Bu tutarsızlık, 1915 yılında Einstein’ın Görelilik Kuramını geliştirmesi ile açıklığa kavuştu. 43 yay saniye sapmaya Güneş’in neden olduğu ortaya çıktı..
Görelilik Kuramına göre Güneşin kütlesi çok fazla olduğu için uzay-zaman eğrisi Merkür’ün yörüngesinde 43 yay saniyesi sapma oluşturuyor.
EVRELER
Merkür’ü bir teleskopla incelediğimizde Venüs ve Ay gibi evreleri olduğu ortaya çıkıyor. Merkür Dünyadan en uzak noktada Güneşin arkasındayken “dolun evresi oluşur. Bu aynı zamanda Dünyadan uzak olması nedeniyle görünür çapının en az olduğu dönemdir.
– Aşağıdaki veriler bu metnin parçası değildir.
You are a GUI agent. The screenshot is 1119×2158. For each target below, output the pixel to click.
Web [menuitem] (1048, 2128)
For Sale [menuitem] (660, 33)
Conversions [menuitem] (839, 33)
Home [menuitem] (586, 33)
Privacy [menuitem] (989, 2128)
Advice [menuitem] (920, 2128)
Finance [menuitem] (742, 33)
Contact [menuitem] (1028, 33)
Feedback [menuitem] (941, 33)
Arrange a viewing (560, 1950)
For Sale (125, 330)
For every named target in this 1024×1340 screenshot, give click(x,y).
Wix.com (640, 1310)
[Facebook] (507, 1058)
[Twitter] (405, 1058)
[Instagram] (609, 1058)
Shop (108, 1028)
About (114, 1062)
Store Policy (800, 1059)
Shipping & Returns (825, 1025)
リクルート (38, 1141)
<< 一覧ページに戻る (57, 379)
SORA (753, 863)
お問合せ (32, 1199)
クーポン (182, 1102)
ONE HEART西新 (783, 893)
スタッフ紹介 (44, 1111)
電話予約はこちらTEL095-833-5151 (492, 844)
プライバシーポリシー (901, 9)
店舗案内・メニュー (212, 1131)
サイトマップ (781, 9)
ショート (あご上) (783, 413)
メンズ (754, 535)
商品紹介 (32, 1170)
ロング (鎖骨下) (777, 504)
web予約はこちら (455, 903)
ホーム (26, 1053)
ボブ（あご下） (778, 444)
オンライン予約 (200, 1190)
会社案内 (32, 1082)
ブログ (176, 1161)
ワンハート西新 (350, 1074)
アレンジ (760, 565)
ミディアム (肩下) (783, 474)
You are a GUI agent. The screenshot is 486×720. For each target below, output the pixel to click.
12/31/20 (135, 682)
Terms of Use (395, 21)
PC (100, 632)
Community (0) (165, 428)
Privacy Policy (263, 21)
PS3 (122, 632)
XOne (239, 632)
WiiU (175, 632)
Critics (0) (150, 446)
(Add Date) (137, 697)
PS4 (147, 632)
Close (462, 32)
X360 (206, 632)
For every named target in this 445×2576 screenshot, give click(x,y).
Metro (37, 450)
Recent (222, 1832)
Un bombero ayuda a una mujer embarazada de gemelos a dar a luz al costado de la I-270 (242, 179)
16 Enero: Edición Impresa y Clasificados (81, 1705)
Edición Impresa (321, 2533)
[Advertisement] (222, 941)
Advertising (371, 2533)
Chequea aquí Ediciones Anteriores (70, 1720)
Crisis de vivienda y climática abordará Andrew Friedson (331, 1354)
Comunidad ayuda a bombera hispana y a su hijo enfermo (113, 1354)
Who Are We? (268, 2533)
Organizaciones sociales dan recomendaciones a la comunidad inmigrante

En iyi gözlem koşullarının olduğu evre, uzanım anında (bir gök cisminin Güneş ile yaptığı açı) Merkür yarım daire şeklinde görülür.

Güneş ile Dünya arasında yani Güneşin önünde olduğu dönemlerde ise karanlık yüzünü göstererek “hilal” şeklini alır. Hilalin en ince olduğu dönemler Merkürün Dünyaya en yakın olduğu ve görünür çapının en fazla olduğu dönemlerdir. Ancak Güneş ışınları yüzünden gezegeni gözlemlemek oldukça zorlaşıyor.